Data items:
------------
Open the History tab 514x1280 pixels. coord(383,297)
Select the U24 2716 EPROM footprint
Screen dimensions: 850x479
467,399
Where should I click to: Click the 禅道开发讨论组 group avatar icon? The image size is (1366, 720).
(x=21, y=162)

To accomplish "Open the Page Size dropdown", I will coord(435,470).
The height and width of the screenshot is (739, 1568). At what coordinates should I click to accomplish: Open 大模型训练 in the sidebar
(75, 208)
------------
* _What you are asked to do_
Reproduce all of the records precisely. No word may differ.

* _Written response_
Open the History tab 514x1280 pixels. coord(383,297)
Select the U24 2716 EPROM footprint
Screen dimensions: 850x479
467,399
Where should I click to: Click the 禅道开发讨论组 group avatar icon? The image size is (1366, 720).
(x=21, y=162)

To accomplish "Open the Page Size dropdown", I will coord(435,470).
The height and width of the screenshot is (739, 1568). At what coordinates should I click to accomplish: Open 大模型训练 in the sidebar
(75, 208)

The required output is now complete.